IM NAMEN DER REPUBLIK!

Das Bundesverwaltungsgericht hat durch den Richter Mag. Dr. Florian Schiffkorn als Einzelrichter über die Beschwerde des M XXXX S XXXX alias M XXXX C XXXX alias E XXXX J XXXX , geboren am XXXX alias XXXX alias XXXX , Staatsangehörigkeit Gambia, vertreten durch den Verein „Legal Focus“, Lazarettgasse 28/3, 1090 Wien, gegen den Bescheid des Bundesamtes für Fremdenwesen und Asyl vom 6. Mai 2020, Zl. XXXX :

A)

I. den Beschluss gefasst:

Der Antrag auf Gewährung von Verfahrenshilfe wird gemäß § 8a Abs. 1 VwGVG als unbegründet abgewiesen.

II. zu Recht erkannt:

Die Beschwerde wird mit der Maßgabe als unbegründet abgewiesen, dass der Antrag auf Verkürzung bzw. Aufhebung des Einreiseverbotes gemäß § 60 Abs. 2 Fremdenpolizeigesetz 2005 als unbegründet abgewiesen wird.

B)

Die Revision ist gemäß Art. 133 Abs. 4 B-VG nicht zulässig.



Text


ENTSCHEIDUNGSGRÜNDE:

I. Verfahrensgang

Der Beschwerdeführer, ein Staatsangehöriger Gambias, stellte nach seiner illegalen Einreise in das Bundesgebiet am 17. Jänner 2011 einen Antrag auf internationalen Schutz, der im Beschwerdewege mit Erkenntnis des Bundesverwaltungsgerichtes vom 21. Jänner 2015 rechtskräftig als unbegründet abgewiesen wurde. Zugleich wurde das Verfahren zur Prüfung der Zulässigkeit einer Rückkehrentscheidung an die belangte Behörde zurückverwiesen.

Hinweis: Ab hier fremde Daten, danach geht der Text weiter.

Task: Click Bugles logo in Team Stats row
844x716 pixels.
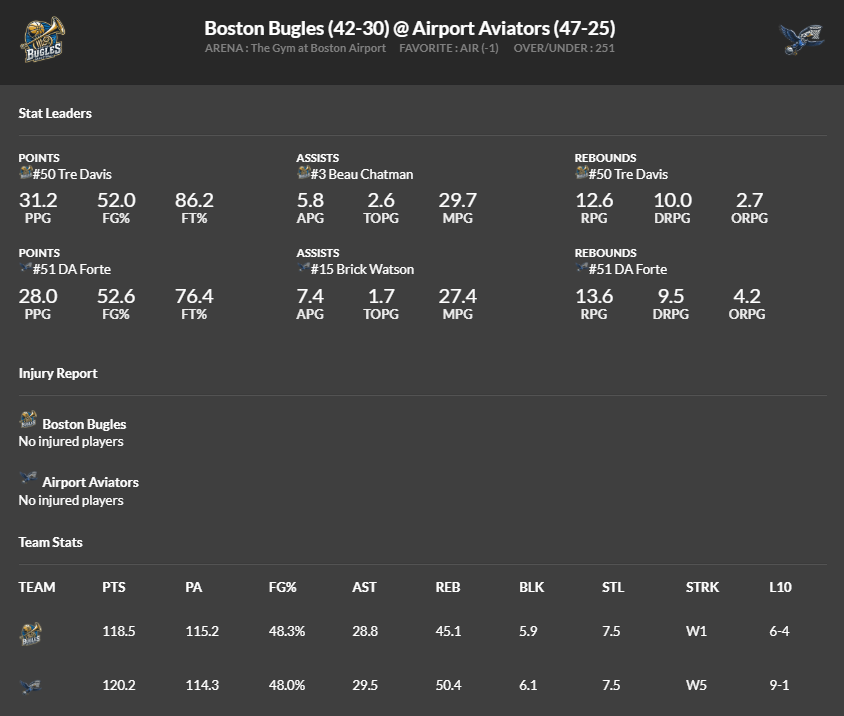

Mit Bescheid der belangten Behörde vom 9. April 2015 wurde gegen den zu diesem Zeitpunkt bereits wiederholt straffällig gewordenen Beschwerdeführer eine Rückkehrentscheidung erlassen, die mit einem auf § 53 Abs. 1 iVm Abs. 3 Z 1 Fremdenpolizeigesetz 2005 gestützten und auf die Dauer von acht Jahren befristeten Einreiseverbot verbunden wurde.

Eine gegen diesen Bescheid fristgerecht erhobene Beschwerde wurde mit Erkenntnis des Bundesverwaltungsgerichtes vom 20. Juli 2016 als unbegründet abgewiesen.

Dieses Erkenntnis erwuchs mit seiner Zustellung am 26. Juli 2016 in Rechtskraft.

Der Beschwerdeführer kam seiner Ausreiseverpflichtung nicht nach und heiratete am 7. Februar 2017 eine österreichische Staatsangehörige.

Nachdem der Beschwerdeführer seine zunächst für den 2. August 2017 geplante Abschiebung vereitelte, stellte er am selben Tag – während seiner Anhaltung in Schubhaft – einen Folgeantrag auf internationalen Schutz.

Nach der Aberkennung des faktischen Abschiebeschutzes wurde der Beschwerdeführer am 22. September 2017 nach Gambia abgeschoben.

Mit E-Mail vom 29. Oktober 2019 stellte der Beschwerdeführer bei der belangten Behörde den verfahrensgegenständlichen Antrag auf Verkürzung bzw. Aufhebung des gegen ihn bestehenden Einreiseverbotes.

Mit Schriftsatz der belangten Behörde vom 13. Dezember 2019 („Verständigung vom Ergebnis der Beweisaufnahme“) wurde dem Beschwerdeführer zur Kenntnis gebracht, dass beabsichtigt werde, seinen Antrag abzuweisen, da die gesetzlichen Voraussetzungen für eine Verkürzung oder Aufhebung des gegen ihn verhängten Einreiseverbotes nicht vorliegen würden. Zugleich wurde dem Beschwerdeführer eine Frist von zwei Wochen eingeräumt, um eine schriftliche Stellungnahme bei der belangten Behörde einzubringen.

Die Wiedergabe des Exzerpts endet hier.